The cert-manager can create and then delete DNS-01 records in Microsoft Azure DNS. However, the DNS needs to authenticate with Microsoft Azure first. The following method uses the Microsoft Azure Service principal authentication to configure Let's Encrypt.

Procedure

  1. Create a service principal in Microsoft Azure by using the service principal connection parameters.
    For example:
    AZURE_DNS_ZONE_RESOURCE_GROUP=masperf
    
    AZURE_DNS_ZONE=mas4azure.com
    
    AZURE_CERT_MANAGER_SP_APP_ID=3xx721x5-xx3x-4x10-x39x-xxx31335405
    
    AZURE_CERT_MANAGER_SP_PASSWORD=X87xXxX6q6xxXxXxx7nYhZmbXxxxX~Tho
    
    AZURE_TENANT_ID=xxx67057-50x9-4xx4-98x3-xxxx64xxx9x9
    
    AZURE_SUBSCRIPTION_ID=x2xx5467-2502-4b05-x78x-744604x6531x
    Tip: For all examples, replace the parameters given in the example with your own parameters.

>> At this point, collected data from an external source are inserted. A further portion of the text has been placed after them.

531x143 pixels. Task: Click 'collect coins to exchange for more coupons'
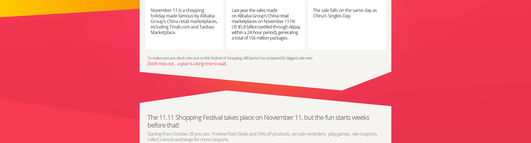coord(188,139)
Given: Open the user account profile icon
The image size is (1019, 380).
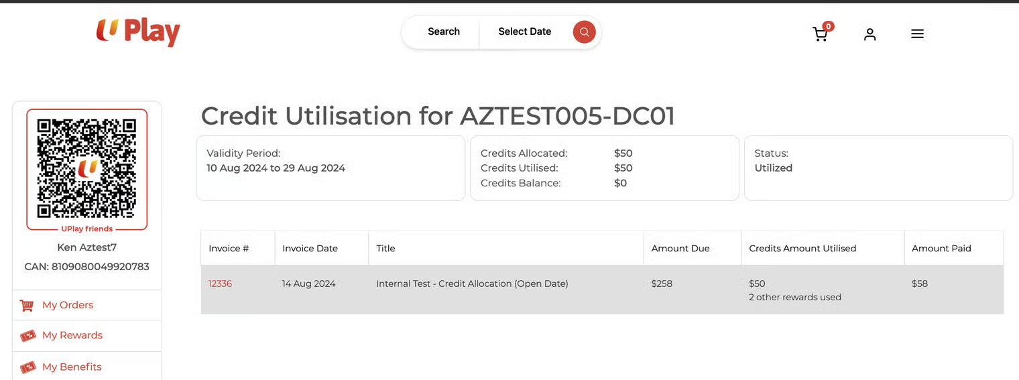Looking at the screenshot, I should point(870,34).
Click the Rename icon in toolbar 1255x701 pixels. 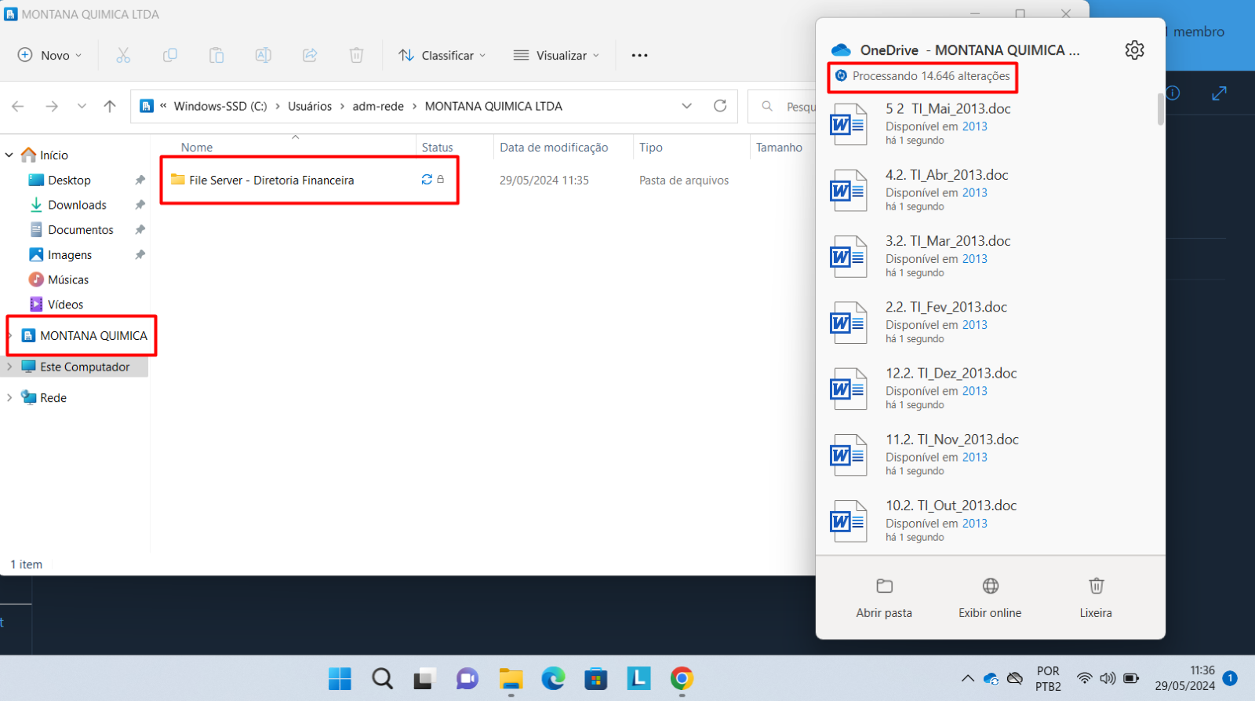(263, 55)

  2. Log in to Microsoft Azure by using the service principal connection details.
    az login --service-principal -u $AZURE_CERT_MANAGER_SP_APP_ID -p $AZURE_CERT_MANAGER_SP_PASSWORD --tenant $AZURE_TENANT_ID
  3. Create the DNS Contributor role to associate DNS zone with the service principal.
    For example:
    DNS_ID=$(az network dns zone show --name $AZURE_DNS_ZONE --resource-group $AZURE_DNS_ZONE_RESOURCE_GROUP --query "id" --output tsv)
    
    az role assignment create --role "DNS Zone Contributor"  --assignee-object-id $AZURE_CERT_MANAGER_SP_APP_ID --assignee-principal-type ServicePrincipal --scope $DNS_ID
    
    
  4. In DNS Record, click your domain, create A record set *.<<Cluster_unique_String>>.<<DNS_NAME>>.
    For example, *.i4l7mh.mas4azure.com, where i4l7mh is the cluster unique string and mas4azure is the DNS name.
    Tip: Use the same value that is used in the A record.
  5. Login to the Red Hat® OpenShift® cluster.
    For example:
    oc login --token=<<token_number>> --server=https://api.masocp-i4l7mh.mas4azure.com:6443
  6. Create a secret azuredns-config, which contains the service principal password.
    For example:
    oc create secret generic azuredns-config --from-literal=client-secret=$AZURE_CERT_MANAGER_SP_PASSWORD -n ibm-common-services
  7. In the Red Hat OpenShift console, create a ClusterIssuer from the Instances tab of the Home > API Explorer cert-manager.io group.
    For example:
    
    apiversion: cert-manager.io/v1
    kind: ClusterIssuer
    metadata:
      name: letsencrypt-prod
      namespace: ibm-common-services 
    spec:
      acme:
        server: https://acme-v02.api.letsencrypt.org/directory 
        email: username.ibm.com
        privateKeySecretRef:
          name: letsencrypt-prod
        solvers:
          - dns01:
            azureDNS:
              clientID: 3xx721x5-xx3x-4x10-x39x-xxx31335405
              clientSecretSecretRef:
                name: azuredns-config
                key: client-secret
              subscriptionID: x2xx5467-2502-4b05-x78x-744604x6531x
              tenantID: xxx67057-50x9-4xx4-98x3-xxxx64xxx9x9
              resourceGroupName: masperf
              hostedZoneName: mas4azure.com
              environment: AzurePublicCloud
    
    Note: In Maximo Application Suite 8.10, wait for the routes to regenerate and verify the generated routes to check if the certificate is signed by Let's encrypt.
  8. In the Red Hat OpenShift console, from Home > API Explorer search for a suite in your namespace.
  9. In the Red Hat OpenShift console from Administration > CustomResourceDefinition, select the Instances tab for your Suite CRD.
  10. Click your Custom Resource, and in the Instances tab, select YAML to add cluster issue and domain parameters in the spec section.
    ---
    spec:
      certificateIssuer:
        duration: 8760h0m0s
        name: prod-route53-issuer
        renewBefore: 720h0m0s
      domain: <<masinstance_id>>.<<domain>>
  11. Delete the finalizer section from the same Suite YAML to force a reconciliation, and then save the YAML file.
    
    finalizers: 
      - core.mas.ibm.com/finalizer
  12. In Networking under Routes of project mas-<mas_instance_id>-core, wait for the Routes to regenerate for the namespace.
    Note: The Routes regeneration takes some time.
    The Certificate in the routes is signed by Let's encrypt.
  13. Login to the Maximo Application Suite administrator screen and verify the certificate signer.